* Goal of the exercise
Please return the listing below exactly, without any of its pictures.

---------- Input data

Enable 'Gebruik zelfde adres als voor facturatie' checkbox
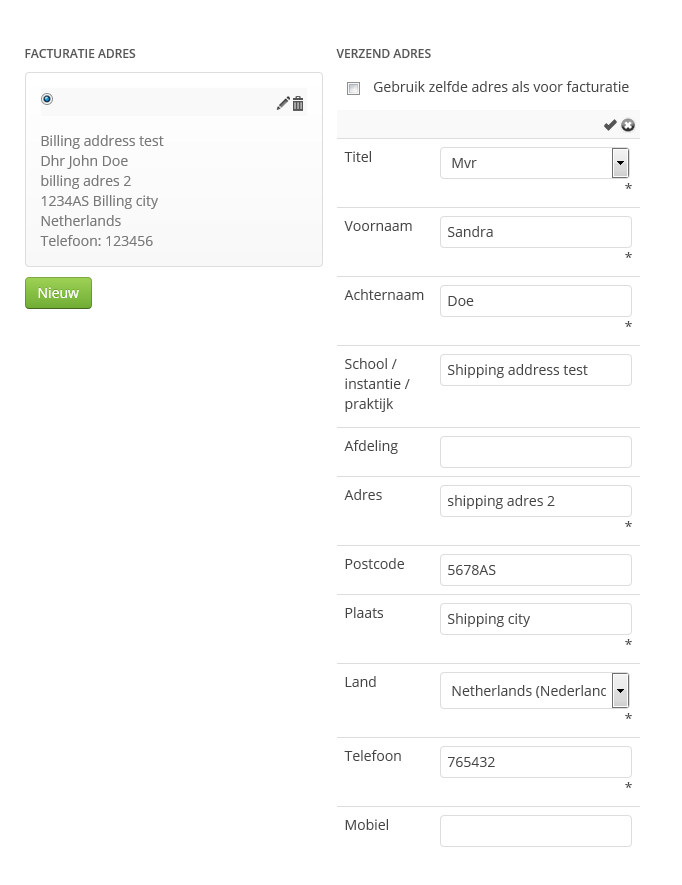 tap(353, 88)
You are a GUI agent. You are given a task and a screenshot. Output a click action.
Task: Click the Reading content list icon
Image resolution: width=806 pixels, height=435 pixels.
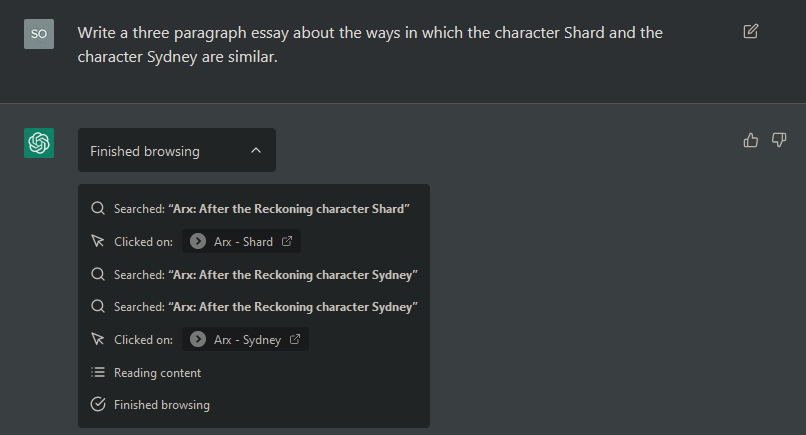98,372
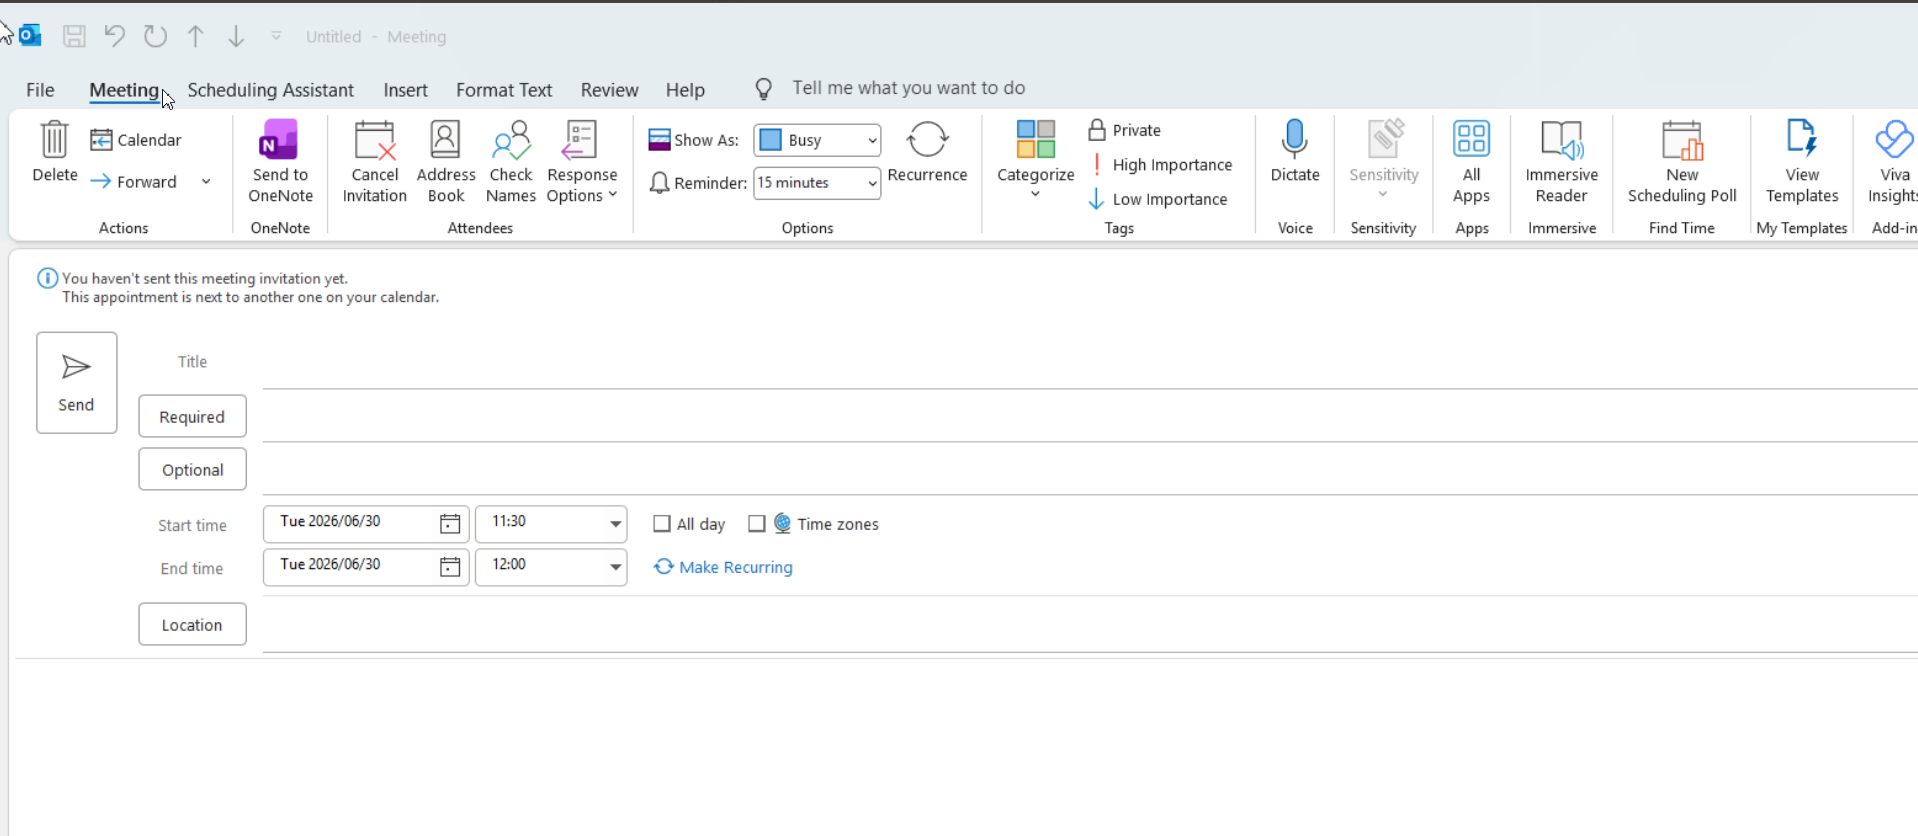Check the All day checkbox
The image size is (1918, 836).
pos(661,524)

--------------------

* Finished task
Enable 'Gebruik zelfde adres als voor facturatie' checkbox
 tap(353, 88)
You are a GUI agent. You are given a task and a screenshot. Output a click action.
Task: Click the Reading content list icon
Image resolution: width=806 pixels, height=435 pixels.
98,372
Check the All day checkbox
The image size is (1918, 836).
pos(661,524)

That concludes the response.